Building the habit of choosing the right collection type from the start will make your code clearer and faster. When you reach for a list by default, pause and ask whether order actually matters for your situation. The answer shapes which type you should use.
Frequently Asked Questions
An ordered list in Python is a collection that remembers the position of every item. A list defined as ['apple', 'banana', 'cherry'] will always keep 'apple' at index 0. Python's built-in list and tuple types are ordered sequences.
An unordered collection does not guarantee any fixed position for its items. Python's set type is the primary example. You cannot use an index like my_set[0] on a set because there is no guaranteed first item.
A list is ordered, allows duplicate values, and is mutable. A set is unordered, stores only unique values, and is also mutable. Use a list when order and duplicates matter. Use a set when you only care whether something is present, not where it is.
No. Because sets are unordered, Python does not assign index numbers to their items. Attempting my_set[0] raises a TypeError: 'set' object is not subscriptable. To access individual items you must iterate over the set or convert it to a list first.

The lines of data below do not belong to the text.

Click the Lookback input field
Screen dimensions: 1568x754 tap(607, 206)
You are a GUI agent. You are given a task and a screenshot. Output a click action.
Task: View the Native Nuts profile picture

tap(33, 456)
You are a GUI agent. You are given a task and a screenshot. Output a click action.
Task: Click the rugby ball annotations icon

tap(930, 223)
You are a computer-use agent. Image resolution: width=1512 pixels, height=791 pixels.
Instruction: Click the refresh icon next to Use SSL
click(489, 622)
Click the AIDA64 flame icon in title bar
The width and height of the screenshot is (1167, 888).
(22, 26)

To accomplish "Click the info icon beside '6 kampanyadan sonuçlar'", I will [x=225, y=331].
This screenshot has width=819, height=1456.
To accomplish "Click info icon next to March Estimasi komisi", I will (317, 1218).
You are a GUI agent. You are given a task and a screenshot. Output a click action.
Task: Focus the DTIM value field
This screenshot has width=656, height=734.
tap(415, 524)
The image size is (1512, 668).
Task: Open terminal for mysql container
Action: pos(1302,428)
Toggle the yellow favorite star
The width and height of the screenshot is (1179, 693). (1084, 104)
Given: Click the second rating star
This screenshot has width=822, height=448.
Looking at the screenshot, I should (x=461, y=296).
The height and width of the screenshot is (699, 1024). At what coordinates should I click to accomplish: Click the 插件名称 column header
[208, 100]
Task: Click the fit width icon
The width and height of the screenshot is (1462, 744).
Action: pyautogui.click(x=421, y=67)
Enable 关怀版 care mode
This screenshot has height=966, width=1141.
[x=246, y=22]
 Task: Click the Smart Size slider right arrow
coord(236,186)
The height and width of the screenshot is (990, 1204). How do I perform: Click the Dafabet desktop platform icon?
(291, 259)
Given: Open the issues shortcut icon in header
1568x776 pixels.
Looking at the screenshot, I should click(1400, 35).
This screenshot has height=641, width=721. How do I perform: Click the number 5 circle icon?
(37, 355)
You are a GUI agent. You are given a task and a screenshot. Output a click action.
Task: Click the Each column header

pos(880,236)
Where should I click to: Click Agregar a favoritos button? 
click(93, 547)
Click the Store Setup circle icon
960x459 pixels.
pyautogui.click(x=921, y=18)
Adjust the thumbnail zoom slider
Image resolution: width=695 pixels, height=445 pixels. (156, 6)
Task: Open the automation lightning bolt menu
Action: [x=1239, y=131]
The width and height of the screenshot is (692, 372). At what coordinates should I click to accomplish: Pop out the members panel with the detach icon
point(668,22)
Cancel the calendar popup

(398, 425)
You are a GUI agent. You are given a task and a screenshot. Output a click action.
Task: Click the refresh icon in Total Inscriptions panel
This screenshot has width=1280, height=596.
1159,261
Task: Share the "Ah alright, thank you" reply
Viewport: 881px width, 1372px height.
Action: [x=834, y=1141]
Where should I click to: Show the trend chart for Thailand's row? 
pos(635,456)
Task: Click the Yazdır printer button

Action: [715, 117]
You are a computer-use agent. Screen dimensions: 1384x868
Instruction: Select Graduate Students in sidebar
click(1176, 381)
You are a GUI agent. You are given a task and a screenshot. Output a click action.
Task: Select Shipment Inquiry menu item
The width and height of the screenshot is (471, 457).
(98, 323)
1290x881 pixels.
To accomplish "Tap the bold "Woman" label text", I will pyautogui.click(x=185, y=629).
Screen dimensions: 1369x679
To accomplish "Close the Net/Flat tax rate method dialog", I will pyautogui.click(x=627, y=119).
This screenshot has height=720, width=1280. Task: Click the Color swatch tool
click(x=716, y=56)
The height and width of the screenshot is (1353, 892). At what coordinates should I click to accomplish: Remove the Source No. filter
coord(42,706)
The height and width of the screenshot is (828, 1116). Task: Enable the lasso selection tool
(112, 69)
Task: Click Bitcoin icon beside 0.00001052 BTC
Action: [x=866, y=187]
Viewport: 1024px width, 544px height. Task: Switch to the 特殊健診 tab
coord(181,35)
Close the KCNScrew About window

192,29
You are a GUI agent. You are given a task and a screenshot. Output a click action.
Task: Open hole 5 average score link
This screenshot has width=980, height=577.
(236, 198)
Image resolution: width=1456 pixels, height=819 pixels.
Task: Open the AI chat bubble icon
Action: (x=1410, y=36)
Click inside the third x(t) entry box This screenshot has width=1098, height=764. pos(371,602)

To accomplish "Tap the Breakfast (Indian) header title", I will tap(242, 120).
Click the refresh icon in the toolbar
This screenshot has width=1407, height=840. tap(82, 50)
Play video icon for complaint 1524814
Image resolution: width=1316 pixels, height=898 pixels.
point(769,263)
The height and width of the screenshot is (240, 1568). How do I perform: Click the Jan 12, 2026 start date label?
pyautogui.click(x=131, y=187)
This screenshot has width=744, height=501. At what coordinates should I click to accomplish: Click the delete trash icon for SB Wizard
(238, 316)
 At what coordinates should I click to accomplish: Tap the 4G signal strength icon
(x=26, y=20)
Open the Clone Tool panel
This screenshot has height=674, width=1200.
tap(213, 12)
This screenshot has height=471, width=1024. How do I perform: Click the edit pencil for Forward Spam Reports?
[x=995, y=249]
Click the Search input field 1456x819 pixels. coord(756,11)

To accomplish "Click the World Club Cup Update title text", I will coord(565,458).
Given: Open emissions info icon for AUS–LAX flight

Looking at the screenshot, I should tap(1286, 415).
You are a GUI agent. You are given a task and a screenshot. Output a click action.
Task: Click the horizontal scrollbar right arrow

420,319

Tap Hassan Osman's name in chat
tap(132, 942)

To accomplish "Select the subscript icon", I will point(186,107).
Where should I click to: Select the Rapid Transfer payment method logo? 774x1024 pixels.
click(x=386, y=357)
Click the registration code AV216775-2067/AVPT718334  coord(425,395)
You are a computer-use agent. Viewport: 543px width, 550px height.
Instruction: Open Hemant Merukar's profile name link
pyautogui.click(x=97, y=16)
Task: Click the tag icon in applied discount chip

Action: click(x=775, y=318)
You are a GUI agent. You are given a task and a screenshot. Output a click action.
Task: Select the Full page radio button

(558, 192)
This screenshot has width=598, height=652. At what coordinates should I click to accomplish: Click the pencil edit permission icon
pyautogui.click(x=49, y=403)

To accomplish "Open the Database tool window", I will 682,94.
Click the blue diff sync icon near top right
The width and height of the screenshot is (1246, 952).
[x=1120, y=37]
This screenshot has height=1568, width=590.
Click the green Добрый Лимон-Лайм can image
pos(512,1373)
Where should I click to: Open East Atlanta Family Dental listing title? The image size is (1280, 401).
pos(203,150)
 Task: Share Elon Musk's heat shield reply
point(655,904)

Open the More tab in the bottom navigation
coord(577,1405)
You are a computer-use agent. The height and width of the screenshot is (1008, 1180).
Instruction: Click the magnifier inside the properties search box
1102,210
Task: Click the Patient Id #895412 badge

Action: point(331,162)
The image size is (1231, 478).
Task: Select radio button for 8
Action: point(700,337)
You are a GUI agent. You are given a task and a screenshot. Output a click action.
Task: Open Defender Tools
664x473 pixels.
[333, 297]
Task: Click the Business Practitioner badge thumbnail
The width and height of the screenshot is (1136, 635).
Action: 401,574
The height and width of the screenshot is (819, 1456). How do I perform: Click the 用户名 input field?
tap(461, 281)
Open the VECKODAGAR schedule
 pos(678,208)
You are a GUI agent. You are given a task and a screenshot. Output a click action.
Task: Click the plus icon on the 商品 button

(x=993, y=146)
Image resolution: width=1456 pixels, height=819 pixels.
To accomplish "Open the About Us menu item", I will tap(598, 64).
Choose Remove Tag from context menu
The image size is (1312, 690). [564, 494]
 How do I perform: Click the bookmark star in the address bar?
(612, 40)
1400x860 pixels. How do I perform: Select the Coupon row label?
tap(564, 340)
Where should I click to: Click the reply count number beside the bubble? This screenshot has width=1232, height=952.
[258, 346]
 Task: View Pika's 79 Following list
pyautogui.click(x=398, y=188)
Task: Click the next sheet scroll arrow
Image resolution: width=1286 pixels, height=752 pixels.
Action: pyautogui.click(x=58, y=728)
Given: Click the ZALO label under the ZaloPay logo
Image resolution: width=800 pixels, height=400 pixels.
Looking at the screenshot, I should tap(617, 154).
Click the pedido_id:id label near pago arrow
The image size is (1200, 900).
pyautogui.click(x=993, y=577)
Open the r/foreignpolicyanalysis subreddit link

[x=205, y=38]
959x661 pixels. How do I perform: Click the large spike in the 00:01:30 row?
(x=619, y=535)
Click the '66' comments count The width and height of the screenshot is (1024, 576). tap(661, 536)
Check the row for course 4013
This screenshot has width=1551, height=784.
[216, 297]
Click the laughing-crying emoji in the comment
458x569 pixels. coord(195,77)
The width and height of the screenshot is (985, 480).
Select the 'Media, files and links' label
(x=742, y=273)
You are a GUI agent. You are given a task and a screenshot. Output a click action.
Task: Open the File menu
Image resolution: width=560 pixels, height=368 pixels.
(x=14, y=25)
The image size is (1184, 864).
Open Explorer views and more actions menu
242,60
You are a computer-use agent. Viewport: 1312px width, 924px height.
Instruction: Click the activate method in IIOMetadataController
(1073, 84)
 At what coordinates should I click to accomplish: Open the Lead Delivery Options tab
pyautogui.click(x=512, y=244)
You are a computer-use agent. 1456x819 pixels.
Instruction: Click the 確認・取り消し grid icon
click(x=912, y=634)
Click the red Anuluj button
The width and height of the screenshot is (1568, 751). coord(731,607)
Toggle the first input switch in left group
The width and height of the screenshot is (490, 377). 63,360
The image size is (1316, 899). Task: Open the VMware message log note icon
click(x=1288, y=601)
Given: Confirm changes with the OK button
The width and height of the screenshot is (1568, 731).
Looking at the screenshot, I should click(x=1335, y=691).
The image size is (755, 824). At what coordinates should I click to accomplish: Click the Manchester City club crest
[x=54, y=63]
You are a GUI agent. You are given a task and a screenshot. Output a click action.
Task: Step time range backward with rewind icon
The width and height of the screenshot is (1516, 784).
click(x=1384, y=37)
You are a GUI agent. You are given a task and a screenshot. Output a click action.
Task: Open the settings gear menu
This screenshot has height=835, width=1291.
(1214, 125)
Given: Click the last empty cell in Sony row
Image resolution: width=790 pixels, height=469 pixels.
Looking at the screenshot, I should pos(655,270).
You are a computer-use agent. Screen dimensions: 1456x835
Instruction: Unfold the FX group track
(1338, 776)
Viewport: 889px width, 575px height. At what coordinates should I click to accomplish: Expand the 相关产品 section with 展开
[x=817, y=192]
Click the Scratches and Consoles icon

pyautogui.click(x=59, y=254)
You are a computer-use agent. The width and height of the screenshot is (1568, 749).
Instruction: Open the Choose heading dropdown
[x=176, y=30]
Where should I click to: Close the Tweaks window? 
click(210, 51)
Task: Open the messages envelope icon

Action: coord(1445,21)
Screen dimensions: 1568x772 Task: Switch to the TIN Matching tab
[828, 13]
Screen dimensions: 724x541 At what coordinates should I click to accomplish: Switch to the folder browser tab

Both list and tuple are ordered sequences. The key difference is mutability. A list is mutable — you can add, remove, or change items after creation. A tuple is immutable — once created its contents cannot be changed. Tuples are created with parentheses and are slightly more memory-efficient than lists.
Use a list when the order of items matters, when you need to access items by position using an index, or when your data may contain duplicate values that you want to preserve. Use a set when you only need to track unique values and order does not matter.
As of Python 3.7, dictionaries maintain insertion order. Items you add first appear first when you iterate over the dictionary. However, dictionaries are accessed by key, not by numeric index, which makes them different from lists and tuples.
Create a list using square brackets: my_list = ['item1', 'item2', 'item3']. Items are stored in the order you write them and can be retrieved with an index such as my_list[0]. You can also build a list dynamically by starting with an empty list and using .append().